As a novel artificial intelligence (AI) model, Meta has introduced the “Self-Taught Evaluator.”
The company’s research division unveiled the novel concept in an August report with the goal of reducing the amount of human intervention in AI development.
Like OpenAI’s o1 models, the Self-Taught Evaluator employs a “chain of thought” methodology.
The technique increases response accuracy on difficult problems in domains like science, coding, and arithmetic by breaking down complicated problems into smaller, logical steps.
AI Model Trained Without Human Input
At this point, human input was no longer required because the Self-Taught Evaluator was trained only on AI-generated data.
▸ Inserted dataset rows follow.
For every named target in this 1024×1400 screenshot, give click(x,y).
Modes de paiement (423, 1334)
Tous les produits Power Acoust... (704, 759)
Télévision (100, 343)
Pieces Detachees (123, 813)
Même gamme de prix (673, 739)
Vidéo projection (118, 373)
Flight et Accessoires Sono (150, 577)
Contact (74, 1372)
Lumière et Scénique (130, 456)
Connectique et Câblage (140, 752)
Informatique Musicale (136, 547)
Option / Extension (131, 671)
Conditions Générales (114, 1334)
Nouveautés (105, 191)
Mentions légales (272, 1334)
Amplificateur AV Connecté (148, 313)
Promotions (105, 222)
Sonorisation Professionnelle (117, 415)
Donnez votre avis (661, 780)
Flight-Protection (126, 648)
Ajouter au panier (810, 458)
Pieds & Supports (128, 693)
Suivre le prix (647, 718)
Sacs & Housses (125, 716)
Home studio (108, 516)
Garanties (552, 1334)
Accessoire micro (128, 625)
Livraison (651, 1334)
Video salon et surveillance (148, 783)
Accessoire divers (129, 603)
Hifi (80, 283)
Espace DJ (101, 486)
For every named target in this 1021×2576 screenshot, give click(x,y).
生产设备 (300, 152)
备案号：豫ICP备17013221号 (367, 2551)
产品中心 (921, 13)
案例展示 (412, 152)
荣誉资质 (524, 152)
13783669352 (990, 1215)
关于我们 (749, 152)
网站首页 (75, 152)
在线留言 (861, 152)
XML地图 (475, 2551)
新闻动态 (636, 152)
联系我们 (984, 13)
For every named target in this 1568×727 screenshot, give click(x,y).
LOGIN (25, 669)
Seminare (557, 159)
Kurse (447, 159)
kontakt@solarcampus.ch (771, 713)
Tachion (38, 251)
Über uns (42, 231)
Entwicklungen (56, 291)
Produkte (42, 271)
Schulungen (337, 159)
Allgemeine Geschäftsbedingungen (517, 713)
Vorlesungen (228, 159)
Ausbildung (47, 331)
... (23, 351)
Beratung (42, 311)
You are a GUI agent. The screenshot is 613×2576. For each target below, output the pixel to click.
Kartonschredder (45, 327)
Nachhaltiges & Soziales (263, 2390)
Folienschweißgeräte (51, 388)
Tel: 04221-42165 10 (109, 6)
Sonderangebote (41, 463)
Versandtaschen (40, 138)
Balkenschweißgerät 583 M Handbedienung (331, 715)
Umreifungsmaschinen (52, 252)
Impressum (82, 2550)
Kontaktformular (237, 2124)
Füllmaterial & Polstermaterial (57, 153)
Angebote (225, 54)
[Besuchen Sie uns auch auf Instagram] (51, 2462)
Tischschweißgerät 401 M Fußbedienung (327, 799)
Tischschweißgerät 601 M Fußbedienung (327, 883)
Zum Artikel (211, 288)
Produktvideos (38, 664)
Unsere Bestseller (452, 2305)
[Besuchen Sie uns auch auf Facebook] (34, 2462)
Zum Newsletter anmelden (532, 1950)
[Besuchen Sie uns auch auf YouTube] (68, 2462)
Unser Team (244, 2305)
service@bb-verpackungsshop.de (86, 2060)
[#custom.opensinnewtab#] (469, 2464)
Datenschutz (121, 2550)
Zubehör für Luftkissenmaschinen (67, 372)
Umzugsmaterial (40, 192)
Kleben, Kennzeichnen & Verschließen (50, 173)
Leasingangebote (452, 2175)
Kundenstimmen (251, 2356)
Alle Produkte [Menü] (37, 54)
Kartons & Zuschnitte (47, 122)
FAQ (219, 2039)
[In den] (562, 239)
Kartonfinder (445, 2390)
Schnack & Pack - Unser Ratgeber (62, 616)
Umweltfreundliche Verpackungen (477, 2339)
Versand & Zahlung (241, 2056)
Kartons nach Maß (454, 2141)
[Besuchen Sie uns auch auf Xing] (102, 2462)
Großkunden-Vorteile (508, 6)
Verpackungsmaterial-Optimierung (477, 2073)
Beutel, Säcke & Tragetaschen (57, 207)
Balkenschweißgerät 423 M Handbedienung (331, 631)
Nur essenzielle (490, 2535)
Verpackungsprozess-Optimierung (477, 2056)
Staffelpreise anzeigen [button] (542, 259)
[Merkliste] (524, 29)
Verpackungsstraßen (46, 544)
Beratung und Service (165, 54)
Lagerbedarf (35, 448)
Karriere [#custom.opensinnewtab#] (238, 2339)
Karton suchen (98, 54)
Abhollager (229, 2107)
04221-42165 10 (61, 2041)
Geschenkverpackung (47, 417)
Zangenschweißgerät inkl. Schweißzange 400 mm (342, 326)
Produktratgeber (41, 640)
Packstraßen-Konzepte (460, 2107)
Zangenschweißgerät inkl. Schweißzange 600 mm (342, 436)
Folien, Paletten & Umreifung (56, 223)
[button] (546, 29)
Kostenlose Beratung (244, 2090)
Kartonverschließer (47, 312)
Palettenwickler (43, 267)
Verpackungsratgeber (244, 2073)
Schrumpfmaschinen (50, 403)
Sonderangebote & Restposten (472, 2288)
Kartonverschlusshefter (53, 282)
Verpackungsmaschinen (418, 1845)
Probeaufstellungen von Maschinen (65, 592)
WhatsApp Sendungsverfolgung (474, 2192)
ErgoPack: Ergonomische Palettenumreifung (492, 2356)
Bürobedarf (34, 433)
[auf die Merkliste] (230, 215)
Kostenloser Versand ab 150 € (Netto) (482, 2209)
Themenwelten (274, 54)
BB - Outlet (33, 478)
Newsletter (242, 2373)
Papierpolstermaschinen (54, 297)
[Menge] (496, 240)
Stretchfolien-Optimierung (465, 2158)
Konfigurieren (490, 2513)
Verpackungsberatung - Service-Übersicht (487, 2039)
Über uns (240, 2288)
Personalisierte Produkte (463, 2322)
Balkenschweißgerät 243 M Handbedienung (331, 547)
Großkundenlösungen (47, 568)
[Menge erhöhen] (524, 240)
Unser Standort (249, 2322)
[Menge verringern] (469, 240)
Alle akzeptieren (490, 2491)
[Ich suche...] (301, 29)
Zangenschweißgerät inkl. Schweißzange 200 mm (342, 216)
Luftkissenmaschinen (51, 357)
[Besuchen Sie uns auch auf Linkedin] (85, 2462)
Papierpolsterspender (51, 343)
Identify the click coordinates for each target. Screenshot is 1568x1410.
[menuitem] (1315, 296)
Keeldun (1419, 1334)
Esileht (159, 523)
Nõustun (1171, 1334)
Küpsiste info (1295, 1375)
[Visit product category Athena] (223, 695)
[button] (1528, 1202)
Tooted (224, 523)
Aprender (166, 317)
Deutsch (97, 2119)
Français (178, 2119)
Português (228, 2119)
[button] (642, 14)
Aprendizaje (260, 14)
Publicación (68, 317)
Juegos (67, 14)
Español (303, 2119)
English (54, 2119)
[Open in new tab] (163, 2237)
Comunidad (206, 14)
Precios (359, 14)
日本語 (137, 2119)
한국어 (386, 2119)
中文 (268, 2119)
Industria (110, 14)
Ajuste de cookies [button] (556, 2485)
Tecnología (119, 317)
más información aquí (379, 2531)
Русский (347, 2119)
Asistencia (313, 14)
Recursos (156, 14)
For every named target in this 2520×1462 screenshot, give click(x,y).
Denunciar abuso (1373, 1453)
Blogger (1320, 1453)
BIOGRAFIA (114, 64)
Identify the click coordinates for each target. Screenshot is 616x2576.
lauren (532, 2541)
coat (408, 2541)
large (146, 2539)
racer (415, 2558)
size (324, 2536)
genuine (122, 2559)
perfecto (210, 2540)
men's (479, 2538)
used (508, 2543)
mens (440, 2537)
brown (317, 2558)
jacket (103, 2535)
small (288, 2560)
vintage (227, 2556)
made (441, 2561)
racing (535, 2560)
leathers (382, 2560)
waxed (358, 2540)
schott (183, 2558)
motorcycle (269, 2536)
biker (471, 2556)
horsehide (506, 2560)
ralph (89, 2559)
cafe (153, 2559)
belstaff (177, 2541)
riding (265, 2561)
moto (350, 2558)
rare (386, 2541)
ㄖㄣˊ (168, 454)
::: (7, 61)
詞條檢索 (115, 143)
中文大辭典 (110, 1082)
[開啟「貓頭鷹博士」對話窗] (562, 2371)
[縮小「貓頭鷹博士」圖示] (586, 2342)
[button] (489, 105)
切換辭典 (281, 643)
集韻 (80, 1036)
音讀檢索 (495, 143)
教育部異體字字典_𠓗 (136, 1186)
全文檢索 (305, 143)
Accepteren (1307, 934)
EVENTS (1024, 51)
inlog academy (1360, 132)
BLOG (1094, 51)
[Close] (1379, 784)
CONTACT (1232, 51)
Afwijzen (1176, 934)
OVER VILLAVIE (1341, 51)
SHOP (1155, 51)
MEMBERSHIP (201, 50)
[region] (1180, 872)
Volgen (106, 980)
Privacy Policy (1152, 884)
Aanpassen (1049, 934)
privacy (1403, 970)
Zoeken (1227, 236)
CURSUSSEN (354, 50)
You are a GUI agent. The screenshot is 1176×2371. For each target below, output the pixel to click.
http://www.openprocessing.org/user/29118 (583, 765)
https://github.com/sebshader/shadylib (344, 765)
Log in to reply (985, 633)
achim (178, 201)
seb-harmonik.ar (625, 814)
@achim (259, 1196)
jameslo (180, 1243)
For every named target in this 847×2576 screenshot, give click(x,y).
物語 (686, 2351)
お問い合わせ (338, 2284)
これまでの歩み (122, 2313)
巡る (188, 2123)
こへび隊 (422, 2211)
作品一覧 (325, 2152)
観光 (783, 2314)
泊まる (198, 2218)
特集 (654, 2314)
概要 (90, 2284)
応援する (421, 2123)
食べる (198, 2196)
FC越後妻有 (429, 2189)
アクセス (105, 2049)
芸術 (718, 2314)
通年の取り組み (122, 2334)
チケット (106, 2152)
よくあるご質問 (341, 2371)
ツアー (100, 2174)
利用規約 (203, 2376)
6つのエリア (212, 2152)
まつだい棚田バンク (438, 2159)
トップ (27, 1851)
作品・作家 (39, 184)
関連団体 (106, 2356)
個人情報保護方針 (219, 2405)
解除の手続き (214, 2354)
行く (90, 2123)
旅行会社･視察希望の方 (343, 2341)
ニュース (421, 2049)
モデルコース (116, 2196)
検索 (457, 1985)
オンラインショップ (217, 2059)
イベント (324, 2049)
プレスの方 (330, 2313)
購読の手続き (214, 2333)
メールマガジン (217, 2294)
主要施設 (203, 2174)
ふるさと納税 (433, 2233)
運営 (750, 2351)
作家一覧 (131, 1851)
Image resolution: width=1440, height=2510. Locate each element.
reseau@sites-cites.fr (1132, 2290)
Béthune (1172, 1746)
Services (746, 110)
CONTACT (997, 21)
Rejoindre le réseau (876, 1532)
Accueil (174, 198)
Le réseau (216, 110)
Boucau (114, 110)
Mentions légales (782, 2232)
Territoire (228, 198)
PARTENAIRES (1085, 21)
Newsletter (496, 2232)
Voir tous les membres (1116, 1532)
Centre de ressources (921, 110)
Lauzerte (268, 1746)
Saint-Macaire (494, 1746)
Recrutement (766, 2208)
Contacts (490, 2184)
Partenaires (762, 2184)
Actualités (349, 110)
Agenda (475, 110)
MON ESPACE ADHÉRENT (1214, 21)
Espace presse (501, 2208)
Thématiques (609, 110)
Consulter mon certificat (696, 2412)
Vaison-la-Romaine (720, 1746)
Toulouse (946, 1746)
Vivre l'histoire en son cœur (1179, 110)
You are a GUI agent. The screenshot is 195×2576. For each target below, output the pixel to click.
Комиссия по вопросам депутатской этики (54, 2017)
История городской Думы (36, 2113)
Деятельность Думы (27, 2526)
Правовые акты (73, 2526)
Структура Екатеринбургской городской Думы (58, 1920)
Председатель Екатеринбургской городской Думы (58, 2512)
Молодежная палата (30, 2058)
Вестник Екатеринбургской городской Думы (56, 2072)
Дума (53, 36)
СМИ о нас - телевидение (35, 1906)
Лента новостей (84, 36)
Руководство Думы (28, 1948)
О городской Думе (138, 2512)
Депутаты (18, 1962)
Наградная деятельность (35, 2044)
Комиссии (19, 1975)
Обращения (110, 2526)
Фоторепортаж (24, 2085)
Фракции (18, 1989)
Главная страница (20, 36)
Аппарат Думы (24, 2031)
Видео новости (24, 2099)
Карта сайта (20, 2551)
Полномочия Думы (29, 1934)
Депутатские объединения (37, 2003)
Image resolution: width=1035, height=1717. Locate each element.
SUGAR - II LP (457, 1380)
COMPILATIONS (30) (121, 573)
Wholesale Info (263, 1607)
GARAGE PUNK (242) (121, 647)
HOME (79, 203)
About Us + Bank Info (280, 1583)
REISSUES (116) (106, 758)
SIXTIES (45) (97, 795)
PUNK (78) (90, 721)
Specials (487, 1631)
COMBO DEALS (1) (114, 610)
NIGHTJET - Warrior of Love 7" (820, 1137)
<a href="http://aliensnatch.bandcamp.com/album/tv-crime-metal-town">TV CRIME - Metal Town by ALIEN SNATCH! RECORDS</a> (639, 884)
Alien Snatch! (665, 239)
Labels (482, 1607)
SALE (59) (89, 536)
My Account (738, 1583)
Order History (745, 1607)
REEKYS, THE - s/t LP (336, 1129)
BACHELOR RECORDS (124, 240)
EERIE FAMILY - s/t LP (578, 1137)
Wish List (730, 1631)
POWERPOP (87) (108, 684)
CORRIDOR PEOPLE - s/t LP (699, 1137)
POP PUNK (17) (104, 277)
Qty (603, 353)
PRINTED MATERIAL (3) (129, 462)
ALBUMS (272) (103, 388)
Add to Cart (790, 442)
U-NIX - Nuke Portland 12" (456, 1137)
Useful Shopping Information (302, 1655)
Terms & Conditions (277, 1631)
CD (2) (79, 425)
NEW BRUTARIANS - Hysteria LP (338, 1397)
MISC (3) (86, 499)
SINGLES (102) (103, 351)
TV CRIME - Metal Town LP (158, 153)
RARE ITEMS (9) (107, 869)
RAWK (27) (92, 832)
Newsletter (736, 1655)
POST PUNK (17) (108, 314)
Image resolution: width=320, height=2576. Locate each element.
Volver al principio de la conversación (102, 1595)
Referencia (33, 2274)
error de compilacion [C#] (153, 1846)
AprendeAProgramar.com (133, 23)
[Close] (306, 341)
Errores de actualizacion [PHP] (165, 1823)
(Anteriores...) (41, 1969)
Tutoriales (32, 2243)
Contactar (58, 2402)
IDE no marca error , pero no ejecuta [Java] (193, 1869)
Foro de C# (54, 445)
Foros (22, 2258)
Building autonomous AI agents that can learn from their mistakes may be made possible by this ability to utilise AI to accurately evaluate other AIs.
The project’s researchers think these self-improving models could take the place of the existing Reinforcement Learning from Human Feedback (RLHF) approach, which is costly and ineffective because it depends on human annotators with specific knowledge.
Meta’s AI Model Aims for Super-human Level of Intelligence
One of the project’s researchers, Jason Weston, had high hopes for artificial intelligence.
“We hope, as AI becomes more and more super-human, that it will get better and better at checking its work,” he explained.
Weston explained that the secret to achieving superhuman AI is self-taughtness and self-evaluation.
The development of Meta coincides with ongoing research on Reinforcement Learning from AI Feedback (RLHF) by other tech behemoths like Google and Anthropic.
Meta Also Updates Other AI Tools
Other AI tools have also been improved by Meta in addition to the Self-Taught Evaluator.
These include a tool that accelerates the time it takes to generate Language Model (LM) responses and an enhancement to the company’s image-identification Segment Anything model.
To further demonstrate its dedication to developing AI technology, the tech giant has also made information available to aid in the discovery of new inorganic materials.